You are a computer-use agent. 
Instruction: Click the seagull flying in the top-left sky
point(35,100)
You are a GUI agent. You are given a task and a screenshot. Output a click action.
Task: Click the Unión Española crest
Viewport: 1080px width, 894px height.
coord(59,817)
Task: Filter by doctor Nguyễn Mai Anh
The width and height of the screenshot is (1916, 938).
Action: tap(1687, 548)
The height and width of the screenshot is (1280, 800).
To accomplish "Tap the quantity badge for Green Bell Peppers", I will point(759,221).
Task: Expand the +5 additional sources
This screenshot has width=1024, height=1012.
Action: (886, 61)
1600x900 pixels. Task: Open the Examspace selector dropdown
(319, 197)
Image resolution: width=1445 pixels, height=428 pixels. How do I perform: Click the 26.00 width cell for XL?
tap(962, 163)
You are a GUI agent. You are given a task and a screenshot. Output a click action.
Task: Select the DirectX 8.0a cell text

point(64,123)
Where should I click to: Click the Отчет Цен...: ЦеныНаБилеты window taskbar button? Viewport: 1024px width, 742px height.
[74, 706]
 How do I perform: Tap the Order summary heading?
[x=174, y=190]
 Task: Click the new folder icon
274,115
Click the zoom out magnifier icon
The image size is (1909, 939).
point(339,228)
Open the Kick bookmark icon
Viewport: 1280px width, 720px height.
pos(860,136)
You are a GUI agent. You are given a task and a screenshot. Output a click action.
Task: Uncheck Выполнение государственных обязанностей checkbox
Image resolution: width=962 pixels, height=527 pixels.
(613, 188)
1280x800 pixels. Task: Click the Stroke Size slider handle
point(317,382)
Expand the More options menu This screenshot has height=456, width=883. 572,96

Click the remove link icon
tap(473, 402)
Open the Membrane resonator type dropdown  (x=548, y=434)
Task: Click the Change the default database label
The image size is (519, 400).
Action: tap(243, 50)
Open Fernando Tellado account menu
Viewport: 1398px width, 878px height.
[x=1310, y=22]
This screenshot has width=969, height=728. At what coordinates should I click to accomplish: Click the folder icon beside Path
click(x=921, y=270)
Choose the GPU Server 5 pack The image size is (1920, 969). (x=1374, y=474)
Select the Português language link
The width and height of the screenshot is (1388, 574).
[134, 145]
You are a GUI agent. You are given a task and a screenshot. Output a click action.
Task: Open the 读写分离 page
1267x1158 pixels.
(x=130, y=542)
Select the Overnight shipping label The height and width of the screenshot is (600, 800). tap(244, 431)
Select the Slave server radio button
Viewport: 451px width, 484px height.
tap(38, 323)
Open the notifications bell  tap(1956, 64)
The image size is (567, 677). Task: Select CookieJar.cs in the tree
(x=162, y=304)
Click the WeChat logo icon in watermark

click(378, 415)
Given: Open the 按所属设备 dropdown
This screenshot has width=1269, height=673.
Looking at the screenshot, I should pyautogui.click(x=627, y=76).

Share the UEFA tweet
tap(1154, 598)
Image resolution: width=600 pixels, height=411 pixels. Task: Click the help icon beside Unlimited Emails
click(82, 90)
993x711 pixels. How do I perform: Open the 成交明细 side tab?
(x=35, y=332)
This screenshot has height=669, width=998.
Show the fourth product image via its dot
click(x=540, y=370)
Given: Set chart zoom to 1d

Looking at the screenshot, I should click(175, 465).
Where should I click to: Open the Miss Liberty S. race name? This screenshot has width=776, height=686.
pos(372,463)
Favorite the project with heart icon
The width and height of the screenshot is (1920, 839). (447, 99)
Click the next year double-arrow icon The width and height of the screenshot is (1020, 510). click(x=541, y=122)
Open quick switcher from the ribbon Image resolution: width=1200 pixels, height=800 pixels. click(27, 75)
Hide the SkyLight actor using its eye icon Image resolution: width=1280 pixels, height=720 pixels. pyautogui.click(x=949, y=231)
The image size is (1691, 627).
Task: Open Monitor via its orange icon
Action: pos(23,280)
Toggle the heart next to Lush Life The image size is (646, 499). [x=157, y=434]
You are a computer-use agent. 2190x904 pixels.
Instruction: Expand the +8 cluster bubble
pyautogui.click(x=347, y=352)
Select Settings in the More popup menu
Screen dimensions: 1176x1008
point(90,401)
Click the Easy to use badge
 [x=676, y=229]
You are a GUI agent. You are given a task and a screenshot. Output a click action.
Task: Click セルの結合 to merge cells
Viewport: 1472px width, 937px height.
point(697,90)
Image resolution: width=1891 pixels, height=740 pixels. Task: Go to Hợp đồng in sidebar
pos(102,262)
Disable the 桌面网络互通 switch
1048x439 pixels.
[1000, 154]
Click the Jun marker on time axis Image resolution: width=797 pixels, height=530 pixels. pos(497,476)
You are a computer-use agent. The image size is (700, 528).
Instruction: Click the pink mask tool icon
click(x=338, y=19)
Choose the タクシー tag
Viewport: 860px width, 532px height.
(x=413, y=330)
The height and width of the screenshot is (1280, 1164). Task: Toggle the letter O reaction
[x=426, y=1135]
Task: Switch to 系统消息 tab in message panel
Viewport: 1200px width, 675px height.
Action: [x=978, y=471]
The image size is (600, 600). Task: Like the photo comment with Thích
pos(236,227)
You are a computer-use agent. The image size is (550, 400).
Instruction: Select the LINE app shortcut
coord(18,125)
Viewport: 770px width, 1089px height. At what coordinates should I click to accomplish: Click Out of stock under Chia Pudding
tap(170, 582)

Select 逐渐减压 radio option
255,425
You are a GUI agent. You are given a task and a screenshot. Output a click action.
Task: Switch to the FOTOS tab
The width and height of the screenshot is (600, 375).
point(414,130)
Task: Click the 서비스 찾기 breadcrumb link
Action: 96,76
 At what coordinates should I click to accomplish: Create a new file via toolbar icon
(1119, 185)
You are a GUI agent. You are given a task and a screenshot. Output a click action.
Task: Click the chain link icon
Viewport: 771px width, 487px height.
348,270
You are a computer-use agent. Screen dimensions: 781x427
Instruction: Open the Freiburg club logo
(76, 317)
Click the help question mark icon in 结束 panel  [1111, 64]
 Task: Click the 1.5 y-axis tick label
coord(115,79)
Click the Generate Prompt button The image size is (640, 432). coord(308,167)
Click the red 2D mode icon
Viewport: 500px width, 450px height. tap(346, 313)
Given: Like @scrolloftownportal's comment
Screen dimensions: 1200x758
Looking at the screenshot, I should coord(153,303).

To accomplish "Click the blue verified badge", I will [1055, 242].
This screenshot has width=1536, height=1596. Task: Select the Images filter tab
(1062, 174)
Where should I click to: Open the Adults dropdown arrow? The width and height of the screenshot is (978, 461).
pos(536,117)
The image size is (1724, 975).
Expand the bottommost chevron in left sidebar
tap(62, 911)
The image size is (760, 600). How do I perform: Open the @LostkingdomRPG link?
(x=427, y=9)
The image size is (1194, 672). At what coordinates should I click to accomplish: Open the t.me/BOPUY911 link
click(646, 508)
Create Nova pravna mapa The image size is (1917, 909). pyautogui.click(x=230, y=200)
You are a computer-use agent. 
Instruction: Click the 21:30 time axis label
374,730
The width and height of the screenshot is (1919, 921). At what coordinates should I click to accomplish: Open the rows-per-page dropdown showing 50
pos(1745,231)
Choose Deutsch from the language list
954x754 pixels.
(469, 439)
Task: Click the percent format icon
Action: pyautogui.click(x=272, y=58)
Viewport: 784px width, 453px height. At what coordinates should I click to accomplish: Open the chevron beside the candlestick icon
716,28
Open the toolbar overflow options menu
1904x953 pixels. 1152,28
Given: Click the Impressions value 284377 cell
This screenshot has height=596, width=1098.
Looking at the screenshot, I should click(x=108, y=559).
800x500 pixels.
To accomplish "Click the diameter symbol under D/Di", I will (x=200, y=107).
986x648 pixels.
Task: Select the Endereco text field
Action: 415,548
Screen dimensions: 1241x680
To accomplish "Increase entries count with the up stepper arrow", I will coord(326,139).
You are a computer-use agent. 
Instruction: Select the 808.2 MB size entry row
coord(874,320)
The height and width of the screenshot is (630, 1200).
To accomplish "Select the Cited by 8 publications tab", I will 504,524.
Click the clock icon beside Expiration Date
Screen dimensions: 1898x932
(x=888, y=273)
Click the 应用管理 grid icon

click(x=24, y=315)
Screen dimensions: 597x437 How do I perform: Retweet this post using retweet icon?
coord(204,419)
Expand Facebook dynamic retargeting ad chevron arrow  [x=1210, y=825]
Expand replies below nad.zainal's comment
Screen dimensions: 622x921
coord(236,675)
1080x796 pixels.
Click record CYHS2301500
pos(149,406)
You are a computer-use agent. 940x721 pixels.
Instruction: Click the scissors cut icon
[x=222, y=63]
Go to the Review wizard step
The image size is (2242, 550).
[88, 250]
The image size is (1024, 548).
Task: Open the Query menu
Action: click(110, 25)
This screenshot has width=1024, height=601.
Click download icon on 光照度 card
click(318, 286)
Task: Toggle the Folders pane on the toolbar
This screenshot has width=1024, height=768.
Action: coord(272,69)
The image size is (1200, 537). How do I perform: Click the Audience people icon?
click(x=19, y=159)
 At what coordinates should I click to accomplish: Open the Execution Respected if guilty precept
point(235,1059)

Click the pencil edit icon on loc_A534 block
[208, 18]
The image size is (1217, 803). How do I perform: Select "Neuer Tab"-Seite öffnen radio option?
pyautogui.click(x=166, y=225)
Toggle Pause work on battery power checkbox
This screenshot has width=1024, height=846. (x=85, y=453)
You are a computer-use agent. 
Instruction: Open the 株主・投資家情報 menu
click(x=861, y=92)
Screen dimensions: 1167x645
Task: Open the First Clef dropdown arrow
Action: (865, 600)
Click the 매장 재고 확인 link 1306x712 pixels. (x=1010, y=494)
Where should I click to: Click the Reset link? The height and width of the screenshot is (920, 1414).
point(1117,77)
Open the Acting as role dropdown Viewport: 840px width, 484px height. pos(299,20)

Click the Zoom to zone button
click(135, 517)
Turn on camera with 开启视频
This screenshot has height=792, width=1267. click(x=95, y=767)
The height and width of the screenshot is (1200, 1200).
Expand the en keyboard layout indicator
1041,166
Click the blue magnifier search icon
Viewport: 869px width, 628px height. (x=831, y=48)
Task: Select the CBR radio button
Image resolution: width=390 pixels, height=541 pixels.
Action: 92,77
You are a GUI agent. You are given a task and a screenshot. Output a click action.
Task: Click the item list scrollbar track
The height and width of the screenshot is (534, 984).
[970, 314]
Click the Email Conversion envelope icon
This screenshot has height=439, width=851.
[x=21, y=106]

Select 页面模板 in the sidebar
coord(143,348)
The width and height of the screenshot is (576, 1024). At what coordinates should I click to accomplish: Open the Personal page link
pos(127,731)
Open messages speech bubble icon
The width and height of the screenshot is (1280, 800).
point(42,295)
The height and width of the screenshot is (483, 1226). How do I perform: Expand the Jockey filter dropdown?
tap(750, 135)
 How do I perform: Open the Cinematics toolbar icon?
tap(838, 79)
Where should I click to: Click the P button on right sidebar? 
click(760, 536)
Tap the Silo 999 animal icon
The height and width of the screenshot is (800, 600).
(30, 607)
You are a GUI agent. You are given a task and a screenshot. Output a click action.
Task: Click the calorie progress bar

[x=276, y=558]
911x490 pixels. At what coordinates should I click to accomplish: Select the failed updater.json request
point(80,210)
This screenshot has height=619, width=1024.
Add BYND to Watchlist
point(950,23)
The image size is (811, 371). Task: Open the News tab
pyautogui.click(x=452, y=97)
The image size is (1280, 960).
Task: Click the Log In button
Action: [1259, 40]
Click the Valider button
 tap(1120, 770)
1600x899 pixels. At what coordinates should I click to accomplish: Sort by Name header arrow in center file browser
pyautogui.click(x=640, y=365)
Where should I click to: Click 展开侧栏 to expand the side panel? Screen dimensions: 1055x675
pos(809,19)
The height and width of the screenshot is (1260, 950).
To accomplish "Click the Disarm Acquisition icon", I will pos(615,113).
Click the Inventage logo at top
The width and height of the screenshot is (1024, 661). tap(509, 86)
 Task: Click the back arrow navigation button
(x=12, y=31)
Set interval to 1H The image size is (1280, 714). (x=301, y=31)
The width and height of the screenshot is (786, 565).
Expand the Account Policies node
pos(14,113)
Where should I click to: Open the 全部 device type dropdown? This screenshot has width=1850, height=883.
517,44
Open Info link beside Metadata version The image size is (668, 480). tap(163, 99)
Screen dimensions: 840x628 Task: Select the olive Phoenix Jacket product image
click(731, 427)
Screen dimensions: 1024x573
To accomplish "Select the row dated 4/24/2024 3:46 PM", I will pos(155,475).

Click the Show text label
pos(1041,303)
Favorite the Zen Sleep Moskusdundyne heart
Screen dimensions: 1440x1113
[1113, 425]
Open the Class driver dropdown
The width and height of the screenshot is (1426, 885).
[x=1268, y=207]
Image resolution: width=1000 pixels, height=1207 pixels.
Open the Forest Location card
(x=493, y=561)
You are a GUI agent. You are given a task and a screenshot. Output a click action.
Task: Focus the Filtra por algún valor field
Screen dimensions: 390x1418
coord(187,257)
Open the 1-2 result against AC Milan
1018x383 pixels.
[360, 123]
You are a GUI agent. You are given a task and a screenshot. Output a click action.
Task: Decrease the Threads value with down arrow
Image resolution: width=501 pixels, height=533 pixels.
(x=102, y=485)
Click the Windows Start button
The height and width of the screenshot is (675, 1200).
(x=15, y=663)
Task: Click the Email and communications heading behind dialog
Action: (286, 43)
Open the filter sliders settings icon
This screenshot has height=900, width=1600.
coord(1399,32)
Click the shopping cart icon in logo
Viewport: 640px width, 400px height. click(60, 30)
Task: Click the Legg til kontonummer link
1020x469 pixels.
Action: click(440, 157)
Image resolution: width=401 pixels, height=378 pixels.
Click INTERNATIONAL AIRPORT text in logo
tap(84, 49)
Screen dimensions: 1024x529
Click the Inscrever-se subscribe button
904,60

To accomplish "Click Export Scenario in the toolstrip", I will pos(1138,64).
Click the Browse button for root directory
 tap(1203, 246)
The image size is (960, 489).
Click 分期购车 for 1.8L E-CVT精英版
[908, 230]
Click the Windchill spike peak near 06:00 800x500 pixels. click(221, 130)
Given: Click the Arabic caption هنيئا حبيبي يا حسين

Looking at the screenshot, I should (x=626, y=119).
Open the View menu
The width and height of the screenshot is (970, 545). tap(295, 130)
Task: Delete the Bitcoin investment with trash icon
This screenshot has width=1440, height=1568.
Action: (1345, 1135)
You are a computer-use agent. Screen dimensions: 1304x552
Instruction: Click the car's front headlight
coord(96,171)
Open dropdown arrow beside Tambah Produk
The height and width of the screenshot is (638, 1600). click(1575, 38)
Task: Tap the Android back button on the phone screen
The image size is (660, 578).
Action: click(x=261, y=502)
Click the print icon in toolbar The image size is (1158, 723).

-*-*-

What is needed:
The required output is every line above from the one with "Instruction: Select the LINE app shortcut" down to the one with "Task: Switch to the FOTOS tab", restated word for word, ends included.

Task result:
Instruction: Select the LINE app shortcut
coord(18,125)
Viewport: 770px width, 1089px height. At what coordinates should I click to accomplish: Click Out of stock under Chia Pudding
tap(170, 582)

Select 逐渐减压 radio option
255,425
You are a GUI agent. You are given a task and a screenshot. Output a click action.
Task: Switch to the FOTOS tab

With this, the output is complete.